Mr Thorburn and Dr Henry appeared before the commission, and were named specifically in the final report, where Commissioner Kenneth Hayne said he was “not confident” either had learned from their past mistakes.
“I was not persuaded that NAB is willing to accept the necessary responsibility for deciding, for itself, what is the right thing to do, and then having its staff act accordingly,” he wrote.
In a statement posted to the ASX after markets closed on Thursday afternoon, Mr Thorburn said the bank had “sustained damage” as a result of the royal commission and he had “offered to step down” as a result.
National Australia Bank CEO Andrew Thorburn and Chairman Dr Ken Henry today advised they would leave the bank. Market Release here: https://t.co/zOI1QTcg5P
— NAB (@NAB) February 7, 2019
“As CEO, I understand accountability. I have always sought to act in the best interests of the bank and customers and I know that I have always acted with integrity,” Mr Thorburn said.
“However, I recognise there is a desire for change.”
NAB board member Philip Chronican, who has previously helmed ANZ’s Australian banking group and served as Westpac’s chief financial officer, will take over as interim CEO from March 1, the day after Mr Thorburn leaves.
Dr Henry said the board needs the opportunity to appoint a new chair “as NAB seeks to reset its culture”, but he will stay until a new permanent CEO is found.
“I am enormously proud of what the bank has achieved and equally disappointed by what the royal commission has brought to light in areas where we have not met customer expectations. Andrew and I are deeply sorry for this,” he said.
“My decision is not made in reaction to any specific event, but more broadly looking at the bank’s needs in coming months and years.”
Dr Henry appeared on ABC TV’s 7.30 on Thursday night, where he said he believed he was leaving the company in better shape than he found it.
Earlier, The Sydney Morning Herald reported that Mr Thorburn’s former chief of staff Rosemary Rogers allegedly rorted more than $500,000 from the bank to fund a holiday for her family.
In 2018, the masthead also reported that Mr Thorburn took a holiday to Fiji and accepted a Thermomix organised by Ms Rogers through The Human Group, an executive events firm under investigation over accusations it was bribing Ms Rogers to win contracts from the bank.
NAB’s shares were up 1.26 per cent on Thursday when they were halted at 3.15pm, after rallying 3.78 per cent on Tuesday following the release of the banking royal commission report.
An issue of culture
Speaking to The New Daily, IBISWorld senior industry analyst Tommy Wu said the changes are likely intended to “shake up the public perception” of NAB in the wake of Commissioner Hayne’s findings.

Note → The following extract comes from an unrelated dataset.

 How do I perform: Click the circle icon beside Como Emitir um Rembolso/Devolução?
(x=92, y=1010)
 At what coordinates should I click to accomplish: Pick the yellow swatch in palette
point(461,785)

“The banks came out of [the royal commission] relatively unscathed in comparison with other industries,” he said.
“There were no specific recommendations to change any responsible lending laws or further tighten any lending practices. This change in leadership seems like something that’s more related to the culture of the bank.”
The announcement also follows a shareholder first strike at the bank’s December AGM in Melbourne, which saw an overwhelming 80 per cent of shareholders vote to scrap the bank’s executive pay structure.

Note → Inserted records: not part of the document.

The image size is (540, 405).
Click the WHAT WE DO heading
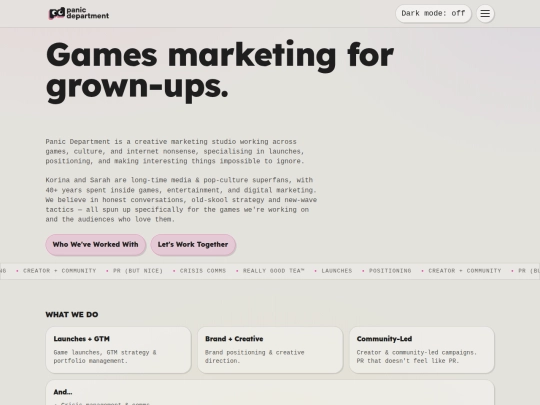tap(72, 314)
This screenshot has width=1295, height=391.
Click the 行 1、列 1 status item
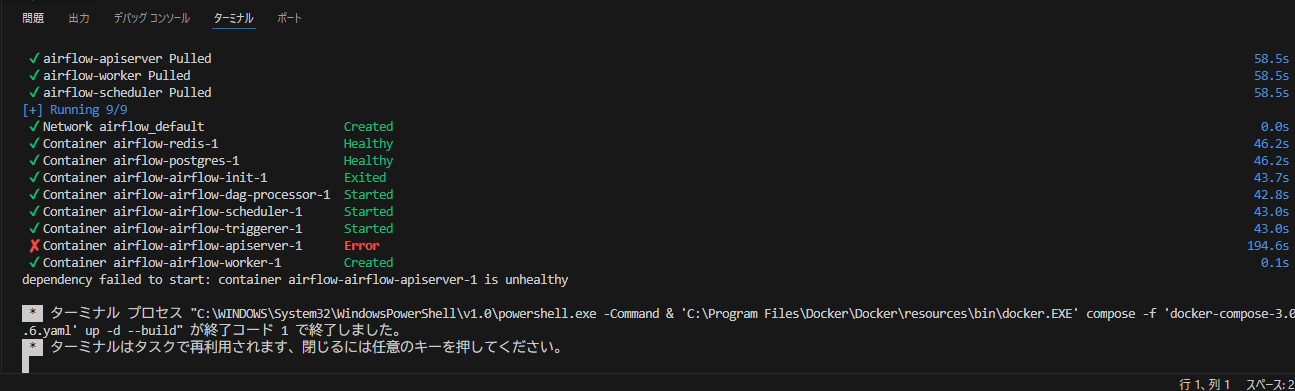point(1205,384)
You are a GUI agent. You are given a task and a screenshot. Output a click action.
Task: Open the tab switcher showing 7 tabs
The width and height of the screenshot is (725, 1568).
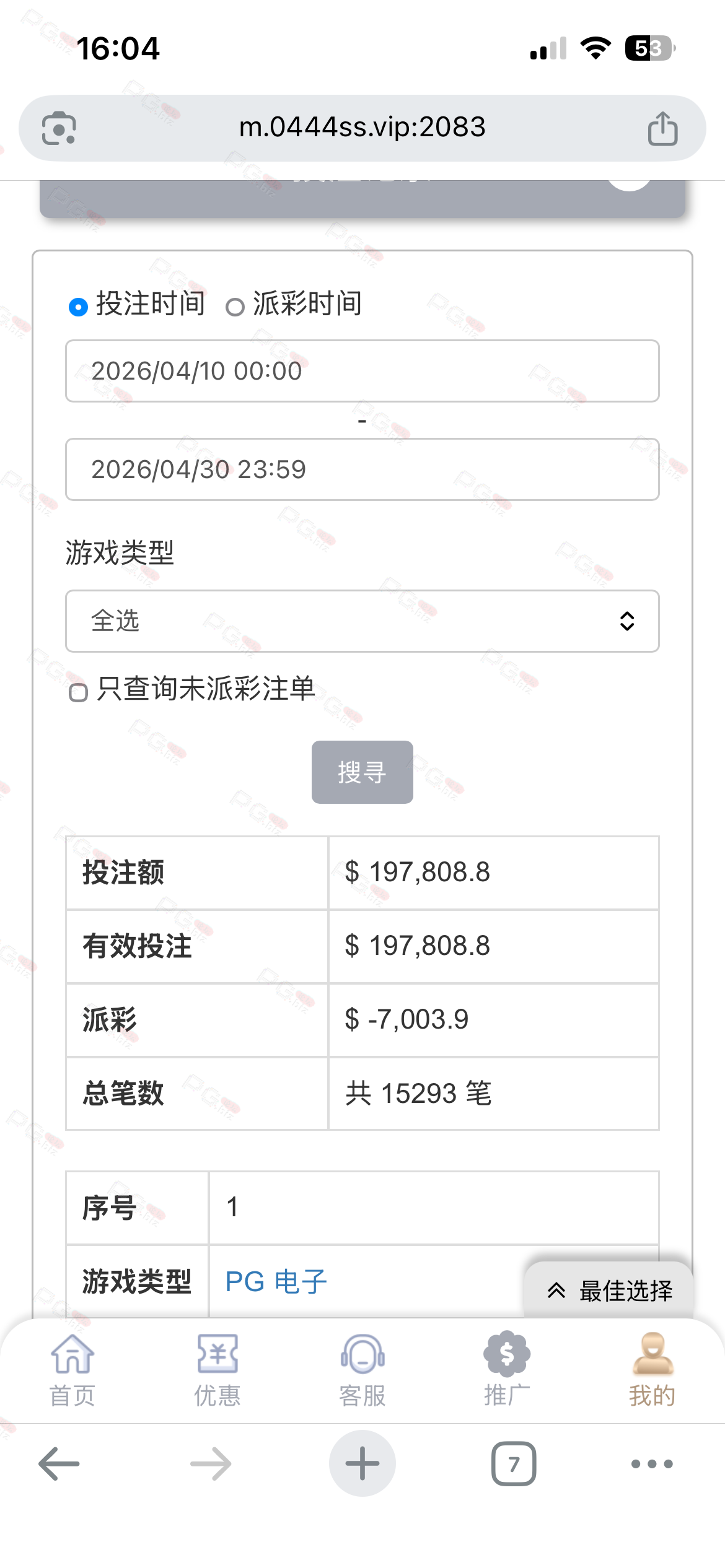pos(514,1464)
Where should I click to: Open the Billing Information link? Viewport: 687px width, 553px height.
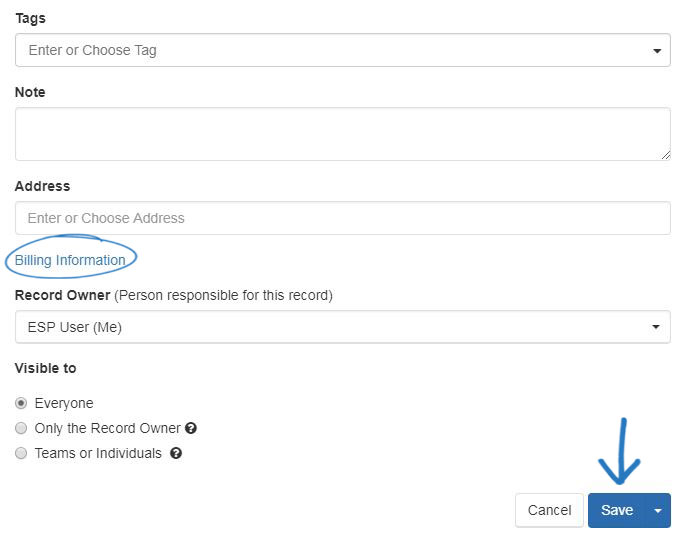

That move from shareholders placed the board at risk of a second strike and a spill in 2019. Dr Henry, in his speech to shareholders, addressed concerns including the size of executive pay, the bank’s below-expectation share price, and the behaviour uncovered at the royal commission.
“The onus is on us to be better, faster and address the root causes of any issues so they never occur again. This will remain a focus of the board next year,” he said.

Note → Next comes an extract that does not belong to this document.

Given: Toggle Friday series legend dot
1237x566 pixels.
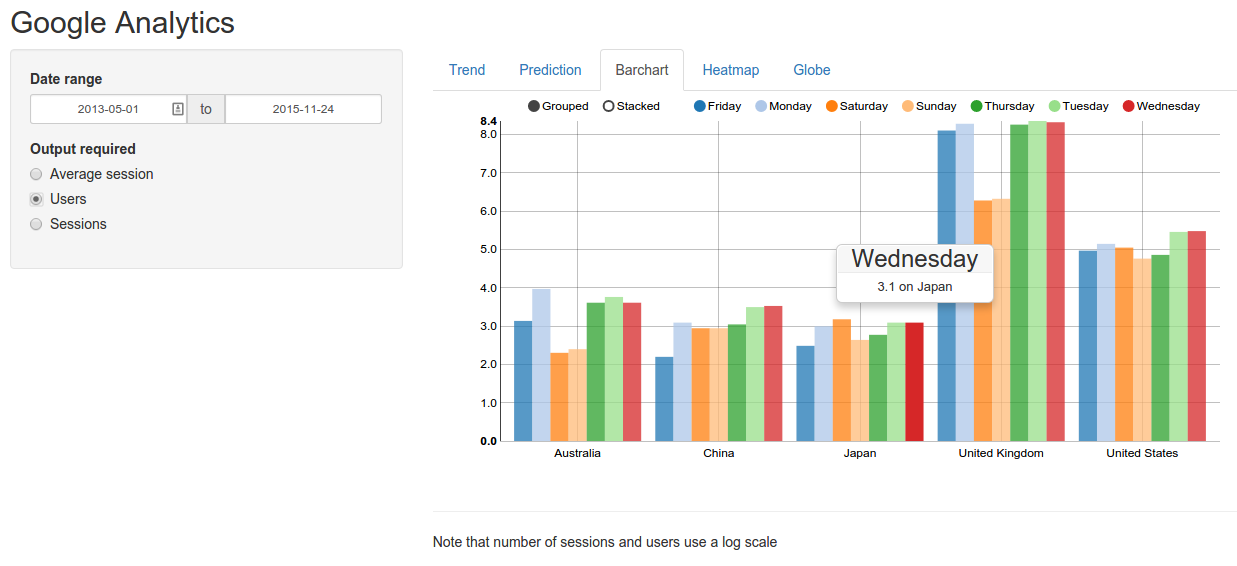Looking at the screenshot, I should click(700, 106).
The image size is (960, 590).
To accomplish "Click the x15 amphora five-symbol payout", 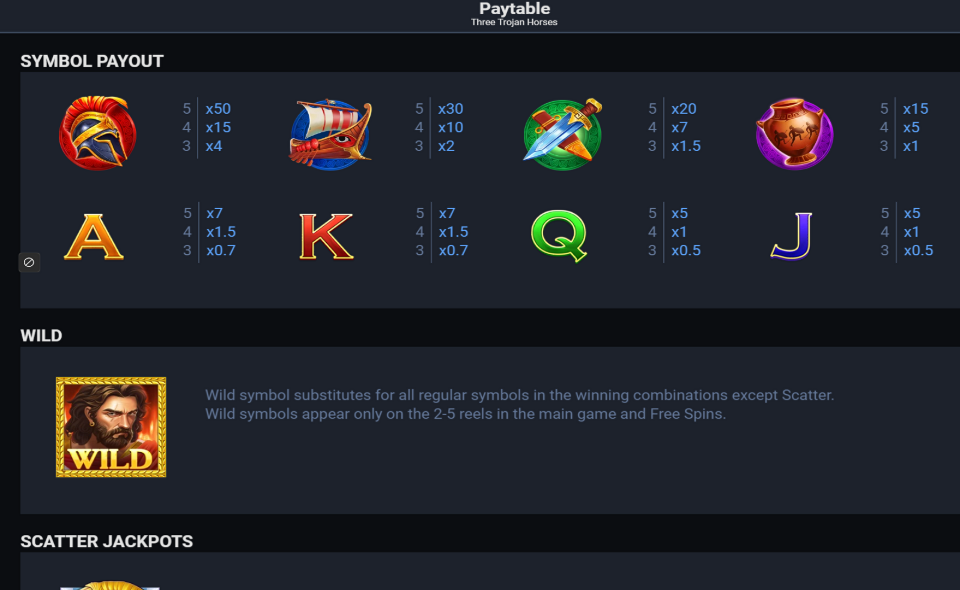I will click(915, 109).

Trading update gets early release
In addition to the leadership changes, the bank also posted its first-quarter trading update, originally slated for release on Friday.
According to the update, the bank’s cash earning growth was down 3 per cent compared to its 2018 first-quarter results.
Chief financial officer Gary Lennon cautioned in the update that customer remediation programs, coupled with investigations into the bank’s compliance with regulation, create the potential for additional costs to weigh on the bank’s performance throughout 2019.
Unaudited cash earnings were unchanged at $1.65 billion, but unaudited statutory net profit was up half a billion dollars to $1.70 billion.